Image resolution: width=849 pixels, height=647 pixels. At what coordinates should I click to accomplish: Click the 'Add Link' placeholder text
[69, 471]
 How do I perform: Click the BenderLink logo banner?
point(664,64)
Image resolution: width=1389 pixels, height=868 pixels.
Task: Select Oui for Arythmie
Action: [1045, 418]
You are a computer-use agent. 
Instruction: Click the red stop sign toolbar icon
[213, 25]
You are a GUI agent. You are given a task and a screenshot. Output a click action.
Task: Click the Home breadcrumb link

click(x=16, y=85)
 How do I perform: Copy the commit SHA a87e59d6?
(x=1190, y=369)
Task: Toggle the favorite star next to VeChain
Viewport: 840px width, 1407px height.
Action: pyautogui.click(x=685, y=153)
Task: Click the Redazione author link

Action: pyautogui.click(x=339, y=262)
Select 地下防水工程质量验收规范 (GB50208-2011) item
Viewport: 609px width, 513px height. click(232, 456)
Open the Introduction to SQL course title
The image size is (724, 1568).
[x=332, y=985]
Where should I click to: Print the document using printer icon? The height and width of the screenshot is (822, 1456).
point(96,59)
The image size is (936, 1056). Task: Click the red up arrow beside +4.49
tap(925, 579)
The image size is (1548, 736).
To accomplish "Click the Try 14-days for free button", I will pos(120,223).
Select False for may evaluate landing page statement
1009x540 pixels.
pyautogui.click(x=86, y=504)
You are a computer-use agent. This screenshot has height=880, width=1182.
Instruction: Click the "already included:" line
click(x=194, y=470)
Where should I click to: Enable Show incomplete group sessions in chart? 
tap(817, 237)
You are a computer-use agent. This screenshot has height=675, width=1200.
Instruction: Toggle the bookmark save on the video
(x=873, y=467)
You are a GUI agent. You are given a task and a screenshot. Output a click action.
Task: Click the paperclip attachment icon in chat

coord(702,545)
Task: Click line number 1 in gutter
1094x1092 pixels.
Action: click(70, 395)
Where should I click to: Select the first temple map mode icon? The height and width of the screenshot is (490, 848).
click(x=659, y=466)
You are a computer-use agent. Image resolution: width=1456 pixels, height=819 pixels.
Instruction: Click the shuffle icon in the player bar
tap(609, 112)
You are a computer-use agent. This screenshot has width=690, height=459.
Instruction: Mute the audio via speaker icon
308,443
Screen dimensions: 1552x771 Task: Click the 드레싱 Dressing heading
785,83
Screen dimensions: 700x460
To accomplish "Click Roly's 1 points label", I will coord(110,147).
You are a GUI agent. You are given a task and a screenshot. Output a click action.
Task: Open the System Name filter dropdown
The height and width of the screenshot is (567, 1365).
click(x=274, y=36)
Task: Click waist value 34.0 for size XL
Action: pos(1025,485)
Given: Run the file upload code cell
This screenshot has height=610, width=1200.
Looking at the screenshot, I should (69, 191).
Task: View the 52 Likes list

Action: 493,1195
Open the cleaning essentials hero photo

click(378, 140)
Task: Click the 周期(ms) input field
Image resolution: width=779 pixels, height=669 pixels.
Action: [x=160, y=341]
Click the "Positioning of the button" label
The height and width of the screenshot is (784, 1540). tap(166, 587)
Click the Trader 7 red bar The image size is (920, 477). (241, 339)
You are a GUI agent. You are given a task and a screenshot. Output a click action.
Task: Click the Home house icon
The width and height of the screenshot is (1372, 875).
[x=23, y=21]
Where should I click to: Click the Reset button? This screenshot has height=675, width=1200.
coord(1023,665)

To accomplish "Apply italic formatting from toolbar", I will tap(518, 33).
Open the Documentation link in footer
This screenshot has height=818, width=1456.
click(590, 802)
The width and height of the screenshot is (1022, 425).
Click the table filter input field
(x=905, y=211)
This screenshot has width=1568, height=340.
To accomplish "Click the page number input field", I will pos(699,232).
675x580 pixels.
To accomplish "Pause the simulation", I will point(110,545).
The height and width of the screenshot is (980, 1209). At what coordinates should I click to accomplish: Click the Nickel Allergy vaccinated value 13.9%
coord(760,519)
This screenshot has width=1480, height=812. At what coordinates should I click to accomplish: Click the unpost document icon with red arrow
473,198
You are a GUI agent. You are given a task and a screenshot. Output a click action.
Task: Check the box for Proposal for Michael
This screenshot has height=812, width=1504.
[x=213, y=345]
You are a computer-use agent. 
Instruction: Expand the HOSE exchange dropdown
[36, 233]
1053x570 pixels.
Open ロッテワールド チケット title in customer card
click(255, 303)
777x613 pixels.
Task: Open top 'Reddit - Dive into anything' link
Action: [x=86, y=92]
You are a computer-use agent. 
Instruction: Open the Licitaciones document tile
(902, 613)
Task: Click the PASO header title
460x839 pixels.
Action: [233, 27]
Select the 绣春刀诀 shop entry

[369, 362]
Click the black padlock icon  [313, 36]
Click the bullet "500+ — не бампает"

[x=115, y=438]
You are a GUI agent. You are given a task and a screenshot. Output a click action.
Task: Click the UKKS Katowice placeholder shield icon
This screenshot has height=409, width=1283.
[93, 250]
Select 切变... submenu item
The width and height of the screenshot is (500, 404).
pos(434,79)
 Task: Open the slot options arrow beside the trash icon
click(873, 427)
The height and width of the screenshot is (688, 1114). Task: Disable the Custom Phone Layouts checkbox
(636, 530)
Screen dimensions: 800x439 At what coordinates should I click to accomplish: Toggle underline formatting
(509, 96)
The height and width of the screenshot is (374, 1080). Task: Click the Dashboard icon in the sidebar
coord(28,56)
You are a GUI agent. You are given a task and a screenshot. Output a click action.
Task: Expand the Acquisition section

● **Aim of the task**: Each line of the data must be returned exactly.

● **Answer section**:
Image resolution: width=849 pixels, height=647 pixels. At what coordinates should I click to accomplish: Click the 'Add Link' placeholder text
[69, 471]
 How do I perform: Click the BenderLink logo banner?
point(664,64)
Image resolution: width=1389 pixels, height=868 pixels.
Task: Select Oui for Arythmie
Action: [1045, 418]
You are a computer-use agent. 
Instruction: Click the red stop sign toolbar icon
[213, 25]
You are a GUI agent. You are given a task and a screenshot. Output a click action.
Task: Click the Home breadcrumb link

click(x=16, y=85)
 How do I perform: Copy the commit SHA a87e59d6?
(x=1190, y=369)
Task: Toggle the favorite star next to VeChain
Viewport: 840px width, 1407px height.
Action: pyautogui.click(x=685, y=153)
Task: Click the Redazione author link

Action: pyautogui.click(x=339, y=262)
Select 地下防水工程质量验收规范 (GB50208-2011) item
Viewport: 609px width, 513px height. click(232, 456)
Open the Introduction to SQL course title
The image size is (724, 1568).
[x=332, y=985]
Where should I click to: Print the document using printer icon? The height and width of the screenshot is (822, 1456).
point(96,59)
The image size is (936, 1056). Task: Click the red up arrow beside +4.49
tap(925, 579)
The image size is (1548, 736).
To accomplish "Click the Try 14-days for free button", I will pos(120,223).
Select False for may evaluate landing page statement
1009x540 pixels.
pyautogui.click(x=86, y=504)
You are a computer-use agent. This screenshot has height=880, width=1182.
Instruction: Click the "already included:" line
click(x=194, y=470)
Where should I click to: Enable Show incomplete group sessions in chart? 
tap(817, 237)
You are a computer-use agent. This screenshot has height=675, width=1200.
Instruction: Toggle the bookmark save on the video
(x=873, y=467)
You are a GUI agent. You are given a task and a screenshot. Output a click action.
Task: Click the paperclip attachment icon in chat

coord(702,545)
Task: Click line number 1 in gutter
1094x1092 pixels.
Action: click(70, 395)
Where should I click to: Select the first temple map mode icon? The height and width of the screenshot is (490, 848).
click(x=659, y=466)
You are a computer-use agent. Image resolution: width=1456 pixels, height=819 pixels.
Instruction: Click the shuffle icon in the player bar
tap(609, 112)
You are a computer-use agent. This screenshot has width=690, height=459.
Instruction: Mute the audio via speaker icon
308,443
Screen dimensions: 1552x771 Task: Click the 드레싱 Dressing heading
785,83
Screen dimensions: 700x460
To accomplish "Click Roly's 1 points label", I will coord(110,147).
You are a GUI agent. You are given a task and a screenshot. Output a click action.
Task: Open the System Name filter dropdown
The height and width of the screenshot is (567, 1365).
click(x=274, y=36)
Task: Click waist value 34.0 for size XL
Action: pos(1025,485)
Given: Run the file upload code cell
This screenshot has height=610, width=1200.
Looking at the screenshot, I should (69, 191).
Task: View the 52 Likes list

Action: 493,1195
Open the cleaning essentials hero photo

click(378, 140)
Task: Click the 周期(ms) input field
Image resolution: width=779 pixels, height=669 pixels.
Action: [x=160, y=341]
Click the "Positioning of the button" label
The height and width of the screenshot is (784, 1540). tap(166, 587)
Click the Trader 7 red bar The image size is (920, 477). (241, 339)
You are a GUI agent. You are given a task and a screenshot. Output a click action.
Task: Click the Home house icon
The width and height of the screenshot is (1372, 875).
[x=23, y=21]
Where should I click to: Click the Reset button? This screenshot has height=675, width=1200.
coord(1023,665)

To accomplish "Apply italic formatting from toolbar", I will tap(518, 33).
Open the Documentation link in footer
This screenshot has height=818, width=1456.
click(590, 802)
The width and height of the screenshot is (1022, 425).
Click the table filter input field
(x=905, y=211)
This screenshot has width=1568, height=340.
To accomplish "Click the page number input field", I will pos(699,232).
675x580 pixels.
To accomplish "Pause the simulation", I will point(110,545).
The height and width of the screenshot is (980, 1209). At what coordinates should I click to accomplish: Click the Nickel Allergy vaccinated value 13.9%
coord(760,519)
This screenshot has width=1480, height=812. At what coordinates should I click to accomplish: Click the unpost document icon with red arrow
473,198
You are a GUI agent. You are given a task and a screenshot. Output a click action.
Task: Check the box for Proposal for Michael
This screenshot has height=812, width=1504.
[x=213, y=345]
You are a computer-use agent. 
Instruction: Expand the HOSE exchange dropdown
[36, 233]
1053x570 pixels.
Open ロッテワールド チケット title in customer card
click(255, 303)
777x613 pixels.
Task: Open top 'Reddit - Dive into anything' link
Action: [x=86, y=92]
You are a computer-use agent. 
Instruction: Open the Licitaciones document tile
(902, 613)
Task: Click the PASO header title
460x839 pixels.
Action: [233, 27]
Select the 绣春刀诀 shop entry

[369, 362]
Click the black padlock icon  [313, 36]
Click the bullet "500+ — не бампает"

[x=115, y=438]
You are a GUI agent. You are given a task and a screenshot. Output a click action.
Task: Click the UKKS Katowice placeholder shield icon
This screenshot has height=409, width=1283.
[93, 250]
Select 切变... submenu item
The width and height of the screenshot is (500, 404).
pos(434,79)
 Task: Open the slot options arrow beside the trash icon
click(873, 427)
The height and width of the screenshot is (688, 1114). Task: Disable the Custom Phone Layouts checkbox
(636, 530)
Screen dimensions: 800x439 At what coordinates should I click to accomplish: Toggle underline formatting
(509, 96)
The height and width of the screenshot is (374, 1080). Task: Click the Dashboard icon in the sidebar
coord(28,56)
You are a GUI agent. You are given a task and a screenshot. Output a click action.
Task: Expand the Acquisition section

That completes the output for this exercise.